Embedded Agency: Not Just an AI Problem

[-]Richard_Ngo6y130

We have strong outside-view reasons to expect that the information processing in question probably approximates Bayesian reasoning (for some model of the environment), and the decision-making process approximately maximizes some expected utility function (which itself approximates fitness within the ancestral environment).

The use of "approximates" in this sentence (and in the post as a whole) is so loose as to be deeply misleading - for the same reasons that the "blue-minimising robot" shouldn't be described as maximising some expected utility function, and the information processing done by a single neuron shouldn't be described as Bayesian reasoning (even approximately!)

[-]johnswentworth6y160

I think the idea that real-world coherence can't work mainly stems from everybody relying on the VNM utility theorem, and then trying to make it work directly without first formulating the agent's world-model as a separate step. If we just forget about VNM utility theorem and come at the problem from a more principled Bayesian angle instead, things work out just fine.

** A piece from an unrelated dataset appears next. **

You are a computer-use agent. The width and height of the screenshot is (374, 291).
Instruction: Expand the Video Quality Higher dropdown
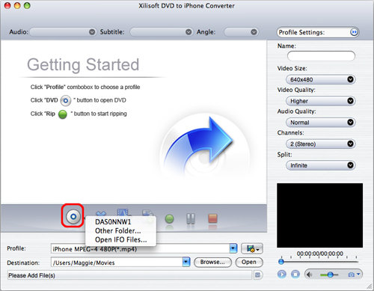(x=320, y=101)
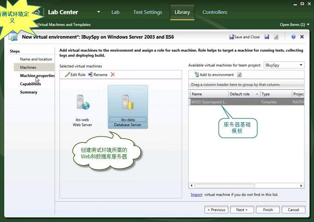Click the blue floppy disk save icon

tap(267, 37)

Here's the difference: VNM utility theorem postulates "lotteries" as something already present in the ontology. Agents have preferences over lotteries directly, and agents' preferences must take probabilities as inputs. There's no built-in notion of what exactly "randomness" means, what exactly a "probability" physically corresponds to, or anything like that. If we formulate those notions correctly, then things work, but VNM utility does not itself provide the formulation, so everybody gets confused.

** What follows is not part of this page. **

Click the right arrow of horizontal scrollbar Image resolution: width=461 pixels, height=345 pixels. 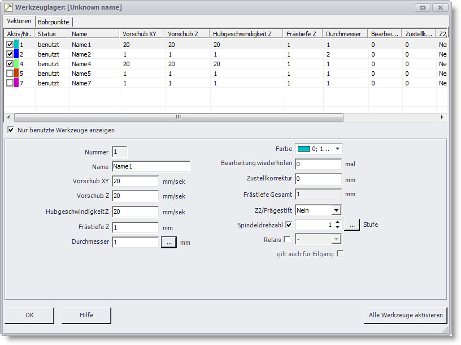[442, 118]
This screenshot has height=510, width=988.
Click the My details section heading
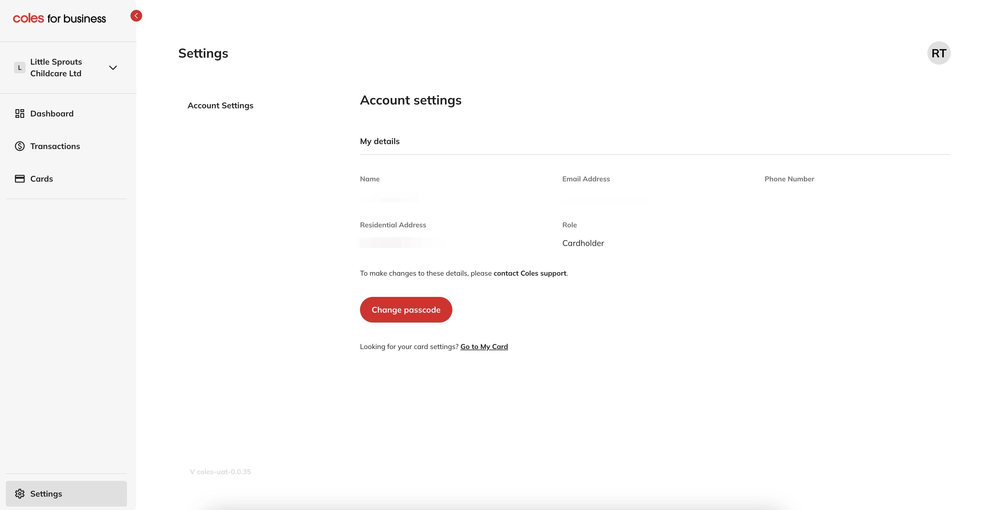(379, 141)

Contrast that with e.g. FTAP + dutch book arguments: these provide a similar-looking conclusion to VNM utility theory (i.e. maximize expected utility), but the assumptions are quite different. In particular, they do not start with any inherent notion of "probability" - assuming inexploitability, they show that some (not necessarily unique) probability distribution exists, under which the agent can be interpreted as maximizing utility. This puts focus on the real issue: what exactly is the agent's world-model?

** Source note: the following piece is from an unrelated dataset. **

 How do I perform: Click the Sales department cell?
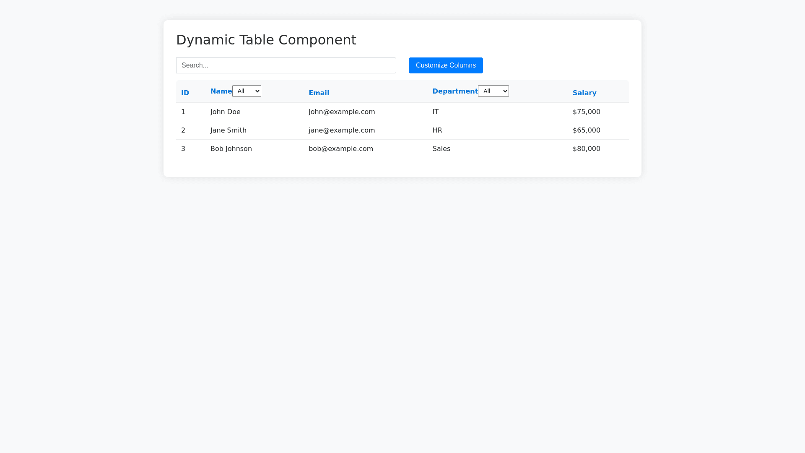coord(441,149)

As you say in the post you linked:

those hypothetical choices are always between known lotteries with fixed probabilities, rather than being based on our subjective probability estimates as they are in the real world... VNM coherence is not well-defined in this setup, so if we want to formulate a rigorous version of this argument, we’ll need to specify a new definition of coherence which extends the standard instantaneous-hypothetical one.

... which is exactly right. That's why I consider VNM coherence a bad starting point for this sort of thing.

Getting more into the particulars of that post...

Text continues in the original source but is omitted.